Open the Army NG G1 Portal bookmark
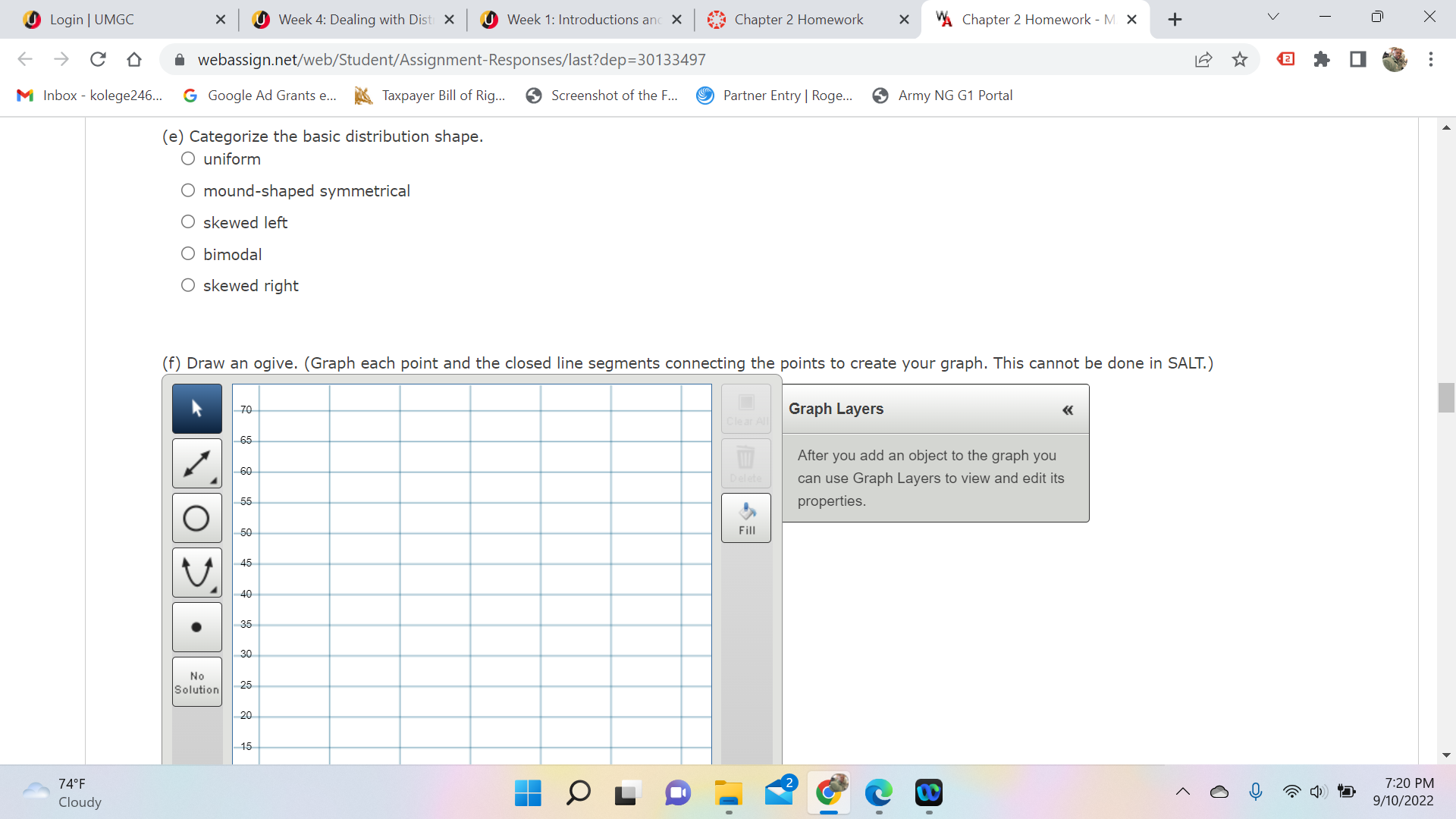Screen dimensions: 1456x819 [943, 96]
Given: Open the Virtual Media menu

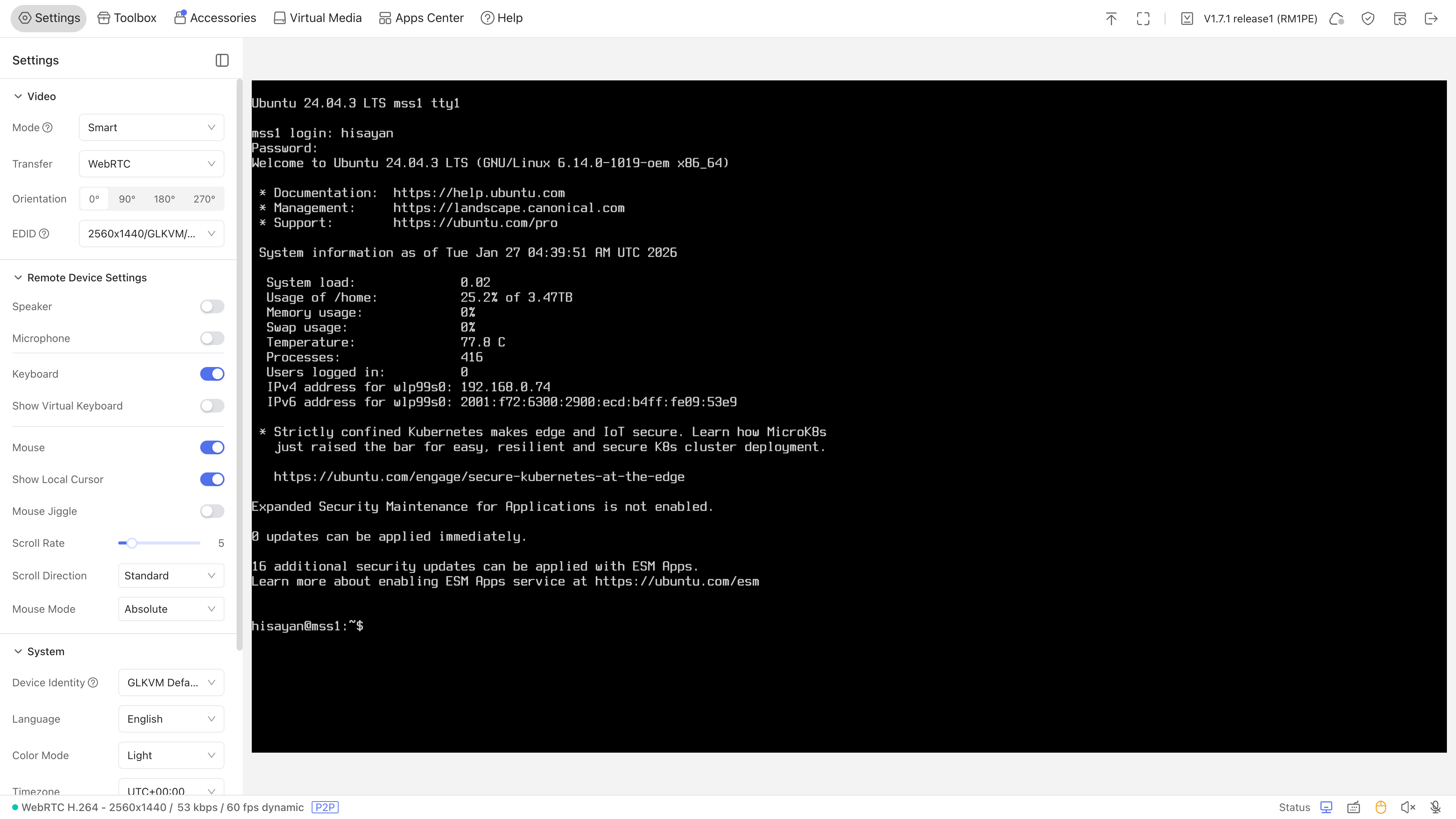Looking at the screenshot, I should tap(317, 18).
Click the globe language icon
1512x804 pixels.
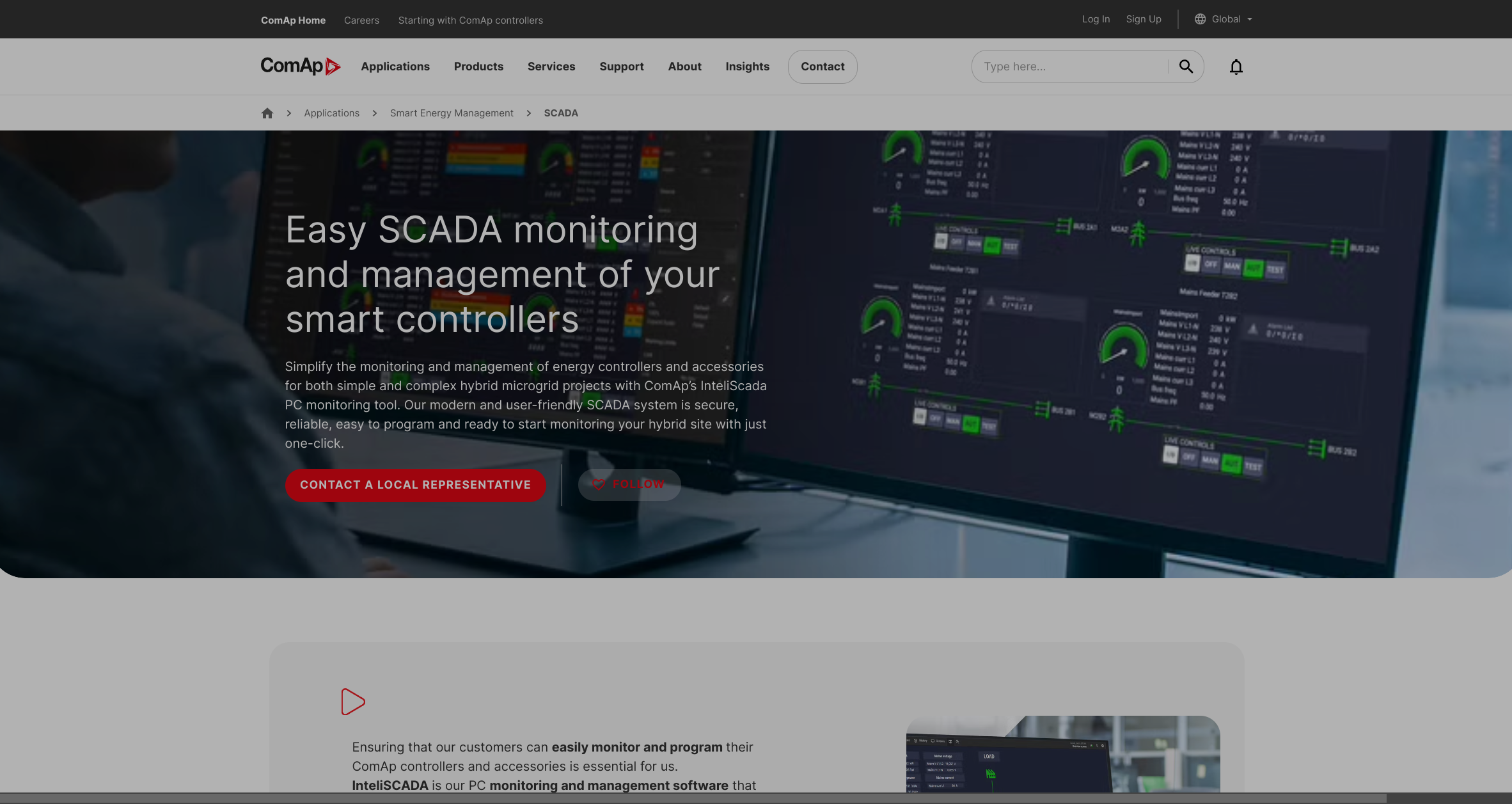[x=1200, y=19]
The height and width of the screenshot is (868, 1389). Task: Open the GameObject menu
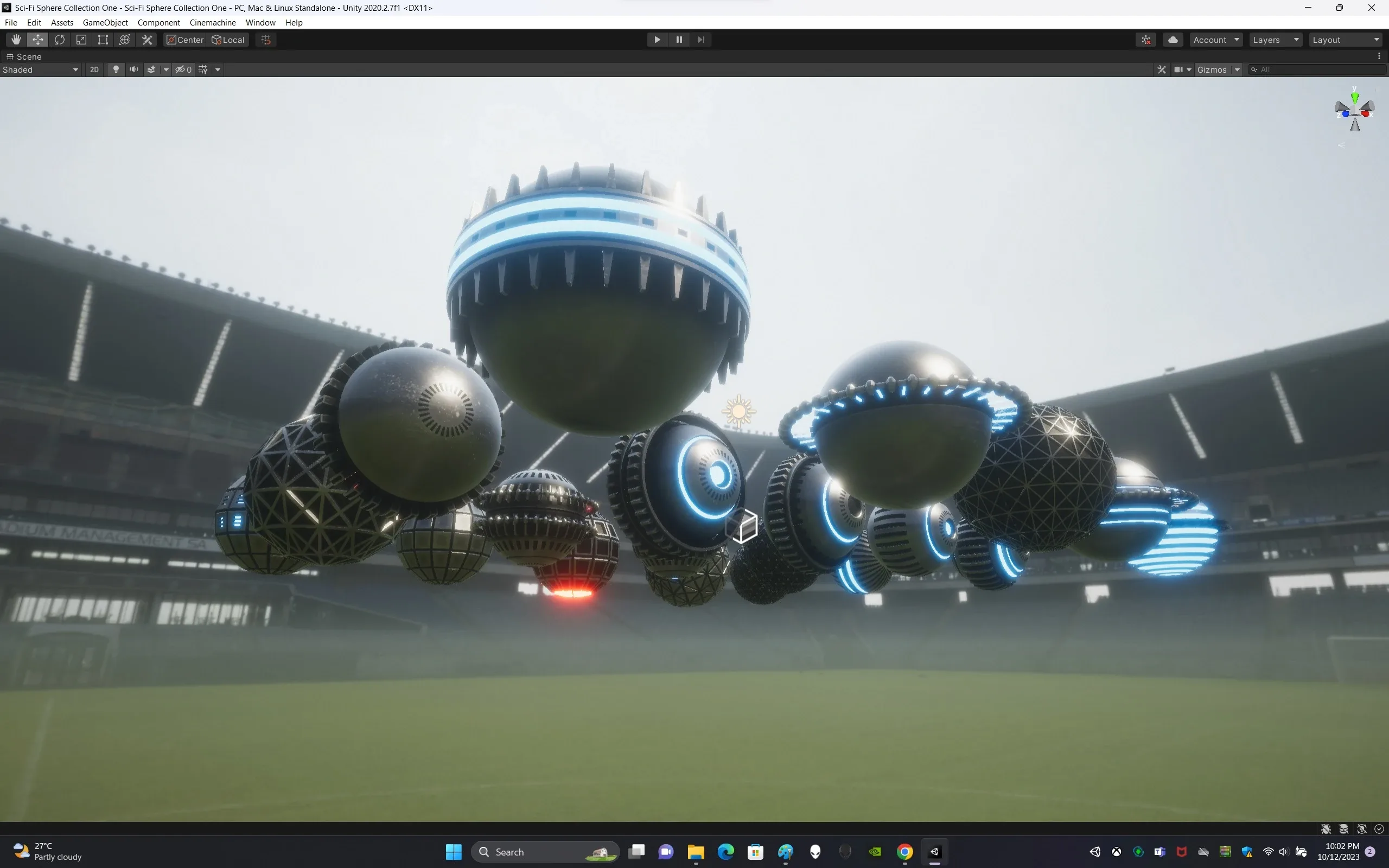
-- -- --
**Problem:**
Output nothing but an exact retyping of the material, pictures excluded.

**Written solution:**
Open the Army NG G1 Portal bookmark
Screen dimensions: 1456x819 [943, 96]
Given: Open the Virtual Media menu

Looking at the screenshot, I should tap(317, 18).
Click the globe language icon
1512x804 pixels.
[x=1200, y=19]
The height and width of the screenshot is (868, 1389). Task: Open the GameObject menu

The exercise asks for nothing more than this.